D'abord celui de Widia Larivière et Melissa Mollen Dupuis, militantes féministes des causes autochtones connues pour leur implication dans le mouvement Idle No More. Elles expliquent les problèmes majeurs et tragiques que connaissent les communautés des Premières Nations. D'une part, leurs écoles sont cruellement sous-financées par rapport à celles des non autochtones. D'autre part, les jeunes des Premières Nations étant généralement contraints de poursuivre leurs études post-secondaires en dehors de leurs communautés (il n'existe au Québec qu'un seul Cégep, récent, porté et adapté à une communauté autochtone), leur éducation se déroule dans un cadre culturel qui ne correspond pas à leur réalité culturelle. Les auteures proposent un fort plaidoyer pour le développement d'institutions d'enseignement supérieur qui appartiennent aux communautés autochtones, ce qui nécessiterait un financement digne de ce nom et, surtout, un contrôle véritable sur ces institutions. Là comme ailleurs, les Québécois des Premières Nations sont littéralement traités comme des citoyens de seconde classe.
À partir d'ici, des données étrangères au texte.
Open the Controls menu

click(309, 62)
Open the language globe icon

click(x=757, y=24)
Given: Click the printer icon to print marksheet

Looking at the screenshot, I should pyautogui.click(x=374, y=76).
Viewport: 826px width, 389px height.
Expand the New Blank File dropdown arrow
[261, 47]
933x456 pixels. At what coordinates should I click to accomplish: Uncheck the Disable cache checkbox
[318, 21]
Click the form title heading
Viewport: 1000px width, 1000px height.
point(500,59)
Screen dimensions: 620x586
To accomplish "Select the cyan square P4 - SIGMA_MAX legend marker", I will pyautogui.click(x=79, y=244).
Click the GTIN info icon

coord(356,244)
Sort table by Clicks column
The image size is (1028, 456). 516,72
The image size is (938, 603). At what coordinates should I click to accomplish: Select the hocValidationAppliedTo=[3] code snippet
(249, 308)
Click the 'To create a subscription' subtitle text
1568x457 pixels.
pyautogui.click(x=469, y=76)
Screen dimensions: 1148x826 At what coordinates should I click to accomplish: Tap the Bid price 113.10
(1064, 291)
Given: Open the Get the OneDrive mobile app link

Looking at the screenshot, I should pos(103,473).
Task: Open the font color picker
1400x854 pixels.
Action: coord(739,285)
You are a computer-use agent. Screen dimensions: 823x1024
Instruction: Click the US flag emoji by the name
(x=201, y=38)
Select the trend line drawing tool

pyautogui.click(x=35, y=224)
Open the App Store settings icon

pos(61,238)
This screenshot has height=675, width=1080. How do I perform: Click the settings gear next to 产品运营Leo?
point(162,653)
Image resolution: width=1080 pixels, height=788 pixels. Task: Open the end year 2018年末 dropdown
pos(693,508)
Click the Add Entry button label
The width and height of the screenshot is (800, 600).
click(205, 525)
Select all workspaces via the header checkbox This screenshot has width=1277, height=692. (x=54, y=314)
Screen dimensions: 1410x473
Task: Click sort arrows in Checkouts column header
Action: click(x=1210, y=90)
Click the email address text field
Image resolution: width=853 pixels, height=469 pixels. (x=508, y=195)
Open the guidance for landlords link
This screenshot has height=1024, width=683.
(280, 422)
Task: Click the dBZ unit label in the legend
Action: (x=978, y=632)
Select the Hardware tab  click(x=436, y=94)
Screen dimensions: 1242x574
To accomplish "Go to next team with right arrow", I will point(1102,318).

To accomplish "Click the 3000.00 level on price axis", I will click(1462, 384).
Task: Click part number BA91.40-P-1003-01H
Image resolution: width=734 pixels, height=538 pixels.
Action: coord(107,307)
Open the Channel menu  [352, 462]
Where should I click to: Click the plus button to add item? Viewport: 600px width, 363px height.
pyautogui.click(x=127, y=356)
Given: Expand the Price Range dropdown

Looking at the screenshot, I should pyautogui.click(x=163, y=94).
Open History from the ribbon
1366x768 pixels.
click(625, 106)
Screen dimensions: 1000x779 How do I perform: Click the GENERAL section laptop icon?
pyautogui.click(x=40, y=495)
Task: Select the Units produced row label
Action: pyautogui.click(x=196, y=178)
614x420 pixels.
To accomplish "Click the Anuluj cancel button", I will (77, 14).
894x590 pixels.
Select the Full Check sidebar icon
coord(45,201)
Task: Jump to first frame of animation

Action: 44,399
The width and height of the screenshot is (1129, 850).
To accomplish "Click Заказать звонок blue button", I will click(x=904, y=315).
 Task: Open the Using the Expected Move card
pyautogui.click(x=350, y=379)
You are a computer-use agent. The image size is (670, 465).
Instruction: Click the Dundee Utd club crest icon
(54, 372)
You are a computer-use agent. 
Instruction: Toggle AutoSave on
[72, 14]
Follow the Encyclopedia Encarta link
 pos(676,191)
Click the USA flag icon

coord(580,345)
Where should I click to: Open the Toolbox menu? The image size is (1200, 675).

Un autre texte, fort beau, complète la réflexion de manière aussi originale que poétique, «L'école de la gratuité» de l'écrivain Yvon Rivard. Il plaide pour une école du don - don de soi, don de culture. Ainsi, «l'intelligence doit aller à l'école de la gratuité, reconnaître non seulement qu'elle ne sait pas tout, mais que ce qu'elle sait lui est donné par cela même qu'elle cherche à pénétrer», écrit-il. Ce qui ne saurait mieux résumer ce combat contre l'industrialisation de l'éducation, car le véritable rôle de l'école devrait être l'apprentissage de la liberté, qui passe nécessairement par la culture.

- Dans les ruines de l'université, par Bill Readings (Lux, 2013, 349 p.).

- Le cimetière des humanités, par Pierre-Luc Brisson (Poètes de brousse, 2014, 103 p.).

- Libres d'apprendre: Plaidoyers pour la gratuité scolaire, dir. par Gabriel Nadeau-Dubois (Écosociété, 2014, 199 p.).

Dans cette chronique, Ianik Marcil propose la recension critique d'essais de sciences humaines et sociales ou de philosophie pour mieux nous aider à décoder notre monde et ses défis - et réfléchir aux solutions qui s'offrent à nous.